* Task requirements *
Each record is to be transcribed in full and exactly.

* Task data *
- - - - -

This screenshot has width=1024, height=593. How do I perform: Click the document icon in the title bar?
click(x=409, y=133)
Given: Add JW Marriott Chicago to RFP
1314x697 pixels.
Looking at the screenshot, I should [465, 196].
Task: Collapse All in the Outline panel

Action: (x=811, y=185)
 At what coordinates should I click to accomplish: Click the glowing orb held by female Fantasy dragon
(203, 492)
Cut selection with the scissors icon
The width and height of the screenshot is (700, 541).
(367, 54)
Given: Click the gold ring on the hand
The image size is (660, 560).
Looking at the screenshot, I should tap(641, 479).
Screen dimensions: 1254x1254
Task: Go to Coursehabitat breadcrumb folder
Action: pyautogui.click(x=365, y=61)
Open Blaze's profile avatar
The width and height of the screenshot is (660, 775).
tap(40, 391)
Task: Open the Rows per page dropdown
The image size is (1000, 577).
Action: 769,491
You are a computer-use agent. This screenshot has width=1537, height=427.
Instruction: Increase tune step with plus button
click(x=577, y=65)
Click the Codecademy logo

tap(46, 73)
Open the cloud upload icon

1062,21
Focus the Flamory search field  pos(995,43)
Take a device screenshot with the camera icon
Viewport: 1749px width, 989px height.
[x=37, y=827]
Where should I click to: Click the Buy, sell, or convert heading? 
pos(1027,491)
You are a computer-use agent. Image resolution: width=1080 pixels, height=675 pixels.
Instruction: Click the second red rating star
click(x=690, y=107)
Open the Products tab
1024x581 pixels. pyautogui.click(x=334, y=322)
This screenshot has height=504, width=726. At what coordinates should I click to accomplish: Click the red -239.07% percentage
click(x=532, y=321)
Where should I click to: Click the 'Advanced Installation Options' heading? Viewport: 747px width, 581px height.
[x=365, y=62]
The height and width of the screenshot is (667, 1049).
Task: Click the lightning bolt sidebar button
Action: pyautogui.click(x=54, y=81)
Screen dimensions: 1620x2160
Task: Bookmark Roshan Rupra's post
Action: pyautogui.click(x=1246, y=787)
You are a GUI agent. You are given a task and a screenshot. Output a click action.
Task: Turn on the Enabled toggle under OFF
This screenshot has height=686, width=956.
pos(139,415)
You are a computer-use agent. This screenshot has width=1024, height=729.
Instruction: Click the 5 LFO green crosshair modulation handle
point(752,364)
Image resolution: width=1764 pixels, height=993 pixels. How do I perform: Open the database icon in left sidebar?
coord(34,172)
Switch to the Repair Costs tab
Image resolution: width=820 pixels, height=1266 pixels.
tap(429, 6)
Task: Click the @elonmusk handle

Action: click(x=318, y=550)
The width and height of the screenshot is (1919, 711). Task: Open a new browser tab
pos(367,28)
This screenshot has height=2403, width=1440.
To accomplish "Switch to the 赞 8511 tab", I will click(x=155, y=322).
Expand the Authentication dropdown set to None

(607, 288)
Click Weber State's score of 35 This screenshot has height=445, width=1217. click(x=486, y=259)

- - - - -

* Response *
This screenshot has width=1024, height=593. How do I perform: Click the document icon in the title bar?
click(x=409, y=133)
Given: Add JW Marriott Chicago to RFP
1314x697 pixels.
Looking at the screenshot, I should [465, 196].
Task: Collapse All in the Outline panel

Action: (x=811, y=185)
 At what coordinates should I click to accomplish: Click the glowing orb held by female Fantasy dragon
(203, 492)
Cut selection with the scissors icon
The width and height of the screenshot is (700, 541).
(367, 54)
Given: Click the gold ring on the hand
The image size is (660, 560).
Looking at the screenshot, I should tap(641, 479).
Screen dimensions: 1254x1254
Task: Go to Coursehabitat breadcrumb folder
Action: pyautogui.click(x=365, y=61)
Open Blaze's profile avatar
The width and height of the screenshot is (660, 775).
tap(40, 391)
Task: Open the Rows per page dropdown
The image size is (1000, 577).
Action: 769,491
You are a computer-use agent. This screenshot has width=1537, height=427.
Instruction: Increase tune step with plus button
click(x=577, y=65)
Click the Codecademy logo

tap(46, 73)
Open the cloud upload icon

1062,21
Focus the Flamory search field  pos(995,43)
Take a device screenshot with the camera icon
Viewport: 1749px width, 989px height.
[x=37, y=827]
Where should I click to: Click the Buy, sell, or convert heading? 
pos(1027,491)
You are a computer-use agent. Image resolution: width=1080 pixels, height=675 pixels.
Instruction: Click the second red rating star
click(x=690, y=107)
Open the Products tab
1024x581 pixels. pyautogui.click(x=334, y=322)
This screenshot has height=504, width=726. At what coordinates should I click to accomplish: Click the red -239.07% percentage
click(x=532, y=321)
Where should I click to: Click the 'Advanced Installation Options' heading? Viewport: 747px width, 581px height.
[x=365, y=62]
The height and width of the screenshot is (667, 1049).
Task: Click the lightning bolt sidebar button
Action: pyautogui.click(x=54, y=81)
Screen dimensions: 1620x2160
Task: Bookmark Roshan Rupra's post
Action: pyautogui.click(x=1246, y=787)
You are a GUI agent. You are given a task and a screenshot. Output a click action.
Task: Turn on the Enabled toggle under OFF
This screenshot has height=686, width=956.
pos(139,415)
You are a computer-use agent. This screenshot has width=1024, height=729.
Instruction: Click the 5 LFO green crosshair modulation handle
point(752,364)
Image resolution: width=1764 pixels, height=993 pixels. How do I perform: Open the database icon in left sidebar?
coord(34,172)
Switch to the Repair Costs tab
Image resolution: width=820 pixels, height=1266 pixels.
tap(429, 6)
Task: Click the @elonmusk handle

Action: click(x=318, y=550)
The width and height of the screenshot is (1919, 711). Task: Open a new browser tab
pos(367,28)
This screenshot has height=2403, width=1440.
To accomplish "Switch to the 赞 8511 tab", I will click(x=155, y=322).
Expand the Authentication dropdown set to None

(607, 288)
Click Weber State's score of 35 This screenshot has height=445, width=1217. click(x=486, y=259)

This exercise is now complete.